Absa backs small business growth

18 November 2010

Recognising the importance of small businesses for South Africa's economic growth, Banking group Absa has launched a Growth Enterprise Programme offering non-financial services and mentoring to its small business customers.

According to Absa, nearly 12-million South Africans rely directly on small businesses for their livelihood. Absa Small Business head Nico Jacobs said there had been a 40% increase in small business entrepreneurial activity in the country over the past 12 years.

"Small businesses have moved from employing 18% of the South African employable population in 1998 to more than 60% today," Jacobs said in a statement last week. "However, in comparison, our emerging market counterparts are much higher, with India at 95% and China at 99%."

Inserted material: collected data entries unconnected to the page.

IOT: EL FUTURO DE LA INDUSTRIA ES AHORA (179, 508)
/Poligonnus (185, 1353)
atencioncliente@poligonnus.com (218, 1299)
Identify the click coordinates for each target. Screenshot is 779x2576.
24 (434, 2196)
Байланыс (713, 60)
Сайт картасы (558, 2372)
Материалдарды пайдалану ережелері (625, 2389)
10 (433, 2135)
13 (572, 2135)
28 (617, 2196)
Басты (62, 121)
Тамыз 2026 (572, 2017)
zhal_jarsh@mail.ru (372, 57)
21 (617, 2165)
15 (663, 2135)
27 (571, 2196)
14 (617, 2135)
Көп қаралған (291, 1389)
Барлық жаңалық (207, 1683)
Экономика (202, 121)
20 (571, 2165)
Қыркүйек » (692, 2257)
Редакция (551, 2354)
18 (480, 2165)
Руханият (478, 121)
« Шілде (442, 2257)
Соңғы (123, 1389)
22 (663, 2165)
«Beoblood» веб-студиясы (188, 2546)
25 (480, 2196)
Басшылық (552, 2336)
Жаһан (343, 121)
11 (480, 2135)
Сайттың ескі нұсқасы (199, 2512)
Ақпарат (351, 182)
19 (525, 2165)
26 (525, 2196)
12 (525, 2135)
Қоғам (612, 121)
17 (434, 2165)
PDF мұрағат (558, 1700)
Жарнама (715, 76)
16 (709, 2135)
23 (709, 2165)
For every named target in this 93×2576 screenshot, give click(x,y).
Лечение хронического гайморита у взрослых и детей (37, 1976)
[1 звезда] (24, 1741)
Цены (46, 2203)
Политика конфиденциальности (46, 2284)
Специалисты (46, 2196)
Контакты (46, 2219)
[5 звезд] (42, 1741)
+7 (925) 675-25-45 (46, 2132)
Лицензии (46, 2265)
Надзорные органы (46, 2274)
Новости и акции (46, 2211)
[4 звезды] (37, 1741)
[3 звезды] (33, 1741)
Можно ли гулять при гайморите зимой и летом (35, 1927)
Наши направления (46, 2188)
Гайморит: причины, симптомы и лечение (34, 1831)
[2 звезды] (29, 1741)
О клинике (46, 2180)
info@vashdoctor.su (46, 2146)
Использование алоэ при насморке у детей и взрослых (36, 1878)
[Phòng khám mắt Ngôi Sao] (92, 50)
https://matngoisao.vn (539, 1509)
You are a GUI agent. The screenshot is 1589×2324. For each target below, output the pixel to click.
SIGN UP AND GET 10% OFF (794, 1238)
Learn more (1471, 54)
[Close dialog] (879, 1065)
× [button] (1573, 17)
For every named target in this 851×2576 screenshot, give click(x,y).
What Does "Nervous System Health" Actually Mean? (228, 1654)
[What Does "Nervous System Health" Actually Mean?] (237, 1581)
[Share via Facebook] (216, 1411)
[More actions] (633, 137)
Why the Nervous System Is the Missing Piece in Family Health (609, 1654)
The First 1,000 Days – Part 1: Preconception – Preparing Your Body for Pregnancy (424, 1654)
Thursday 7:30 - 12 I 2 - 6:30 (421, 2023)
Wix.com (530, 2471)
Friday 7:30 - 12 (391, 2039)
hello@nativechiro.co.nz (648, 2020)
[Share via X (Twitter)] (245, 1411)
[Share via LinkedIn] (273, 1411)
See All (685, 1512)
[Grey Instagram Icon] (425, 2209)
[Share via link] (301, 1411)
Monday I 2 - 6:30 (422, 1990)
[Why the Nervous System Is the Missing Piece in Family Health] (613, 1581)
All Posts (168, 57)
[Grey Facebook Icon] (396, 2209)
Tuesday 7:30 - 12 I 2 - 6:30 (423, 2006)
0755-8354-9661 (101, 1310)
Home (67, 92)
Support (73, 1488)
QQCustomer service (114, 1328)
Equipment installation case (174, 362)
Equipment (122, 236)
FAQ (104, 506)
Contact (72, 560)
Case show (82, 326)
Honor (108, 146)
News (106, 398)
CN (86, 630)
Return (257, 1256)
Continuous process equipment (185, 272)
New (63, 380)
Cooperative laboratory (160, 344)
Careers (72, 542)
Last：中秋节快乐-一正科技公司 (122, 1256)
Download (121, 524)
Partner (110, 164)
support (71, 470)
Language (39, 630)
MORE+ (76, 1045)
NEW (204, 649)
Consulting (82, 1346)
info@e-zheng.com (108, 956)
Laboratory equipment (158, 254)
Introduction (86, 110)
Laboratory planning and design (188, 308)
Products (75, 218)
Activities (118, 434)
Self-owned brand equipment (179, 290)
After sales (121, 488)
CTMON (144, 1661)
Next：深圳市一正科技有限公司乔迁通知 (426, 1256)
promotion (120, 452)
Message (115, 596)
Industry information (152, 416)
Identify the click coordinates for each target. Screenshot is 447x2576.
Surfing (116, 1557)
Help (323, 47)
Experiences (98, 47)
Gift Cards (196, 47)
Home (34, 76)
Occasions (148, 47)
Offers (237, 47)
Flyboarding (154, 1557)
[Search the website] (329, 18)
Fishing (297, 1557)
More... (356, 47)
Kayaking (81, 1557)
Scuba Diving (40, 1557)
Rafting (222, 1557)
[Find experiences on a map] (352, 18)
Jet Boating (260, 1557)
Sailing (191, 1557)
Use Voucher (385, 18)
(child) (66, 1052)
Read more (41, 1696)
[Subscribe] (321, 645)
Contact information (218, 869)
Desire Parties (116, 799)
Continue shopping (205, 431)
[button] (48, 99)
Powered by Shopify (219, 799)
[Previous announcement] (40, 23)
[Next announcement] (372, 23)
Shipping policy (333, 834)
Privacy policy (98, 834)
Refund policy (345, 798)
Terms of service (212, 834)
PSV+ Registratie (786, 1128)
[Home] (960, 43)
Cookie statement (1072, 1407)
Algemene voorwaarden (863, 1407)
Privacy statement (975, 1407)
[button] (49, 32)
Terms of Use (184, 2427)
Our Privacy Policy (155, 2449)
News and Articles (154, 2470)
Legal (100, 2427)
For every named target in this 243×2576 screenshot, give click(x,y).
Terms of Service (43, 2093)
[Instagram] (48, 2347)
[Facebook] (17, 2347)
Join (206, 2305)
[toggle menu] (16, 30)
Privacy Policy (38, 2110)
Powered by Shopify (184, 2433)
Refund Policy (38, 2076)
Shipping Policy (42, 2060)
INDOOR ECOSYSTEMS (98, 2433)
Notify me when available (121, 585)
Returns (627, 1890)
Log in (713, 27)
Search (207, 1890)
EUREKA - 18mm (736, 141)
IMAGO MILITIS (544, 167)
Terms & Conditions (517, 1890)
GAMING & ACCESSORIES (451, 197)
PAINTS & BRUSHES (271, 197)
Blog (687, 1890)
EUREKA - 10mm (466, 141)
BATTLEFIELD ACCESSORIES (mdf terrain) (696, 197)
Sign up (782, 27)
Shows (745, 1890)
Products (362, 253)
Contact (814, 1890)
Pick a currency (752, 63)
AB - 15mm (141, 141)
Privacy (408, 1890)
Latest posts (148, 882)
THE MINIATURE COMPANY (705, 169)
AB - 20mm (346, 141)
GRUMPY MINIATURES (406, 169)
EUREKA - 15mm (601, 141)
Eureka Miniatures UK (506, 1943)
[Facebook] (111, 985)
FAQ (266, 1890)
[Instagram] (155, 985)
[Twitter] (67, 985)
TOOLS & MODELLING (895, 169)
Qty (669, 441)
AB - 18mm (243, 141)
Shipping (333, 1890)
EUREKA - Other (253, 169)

Little or no access to support

He said that small business owners were expected to drive the economy, creating jobs for themselves and others, yet they enjoyed little or no access to the support and education needed to help them sustain and grow their businesses.

The country faced the challenge of creating employment through entrepreneurship in the face of a small business failure rate as high as 63% in the first two years of trading, Jacobs said.

The reasons, in general, why businesses failed include lack of vision, poor management, as well as the lack of structure and infrastructure. Entrepreneurs had a certain set of skills, but lacked the funds to employ the other skill sets to run a successful business.

Financial know-how

However, lack of financial know-how was the single biggest reason – though this did not stop new entrepreneurs from entering the market.

Absa Small Business had undertaken several initiatives to tackle this issue. "One such project is the Enterprise Growth Programme that Absa Small Business launched recently," Jacobs said.

"The classroom-based mentoring programme was launched in May this year, and it is currently piloted within key Absa Enterprise Development Centres across KwaZulu-Natal, Western Cape, Limpopo and Gauteng."

Absa's programme was geared to help people develop their entrepreneurial thinking, while teaching them how to implement their business plan effectively and to understand the various aspects of a business and how they all tied in together.

"Any intervention by formal banking institutions such as Absa to provide financial expertise, products or services to the small business sector must be able to meet individual business' needs and expectations," Jacobs said. "This sector is a diverse one, with widely differing financial requirements, and a 'one size fits all' approach will not work."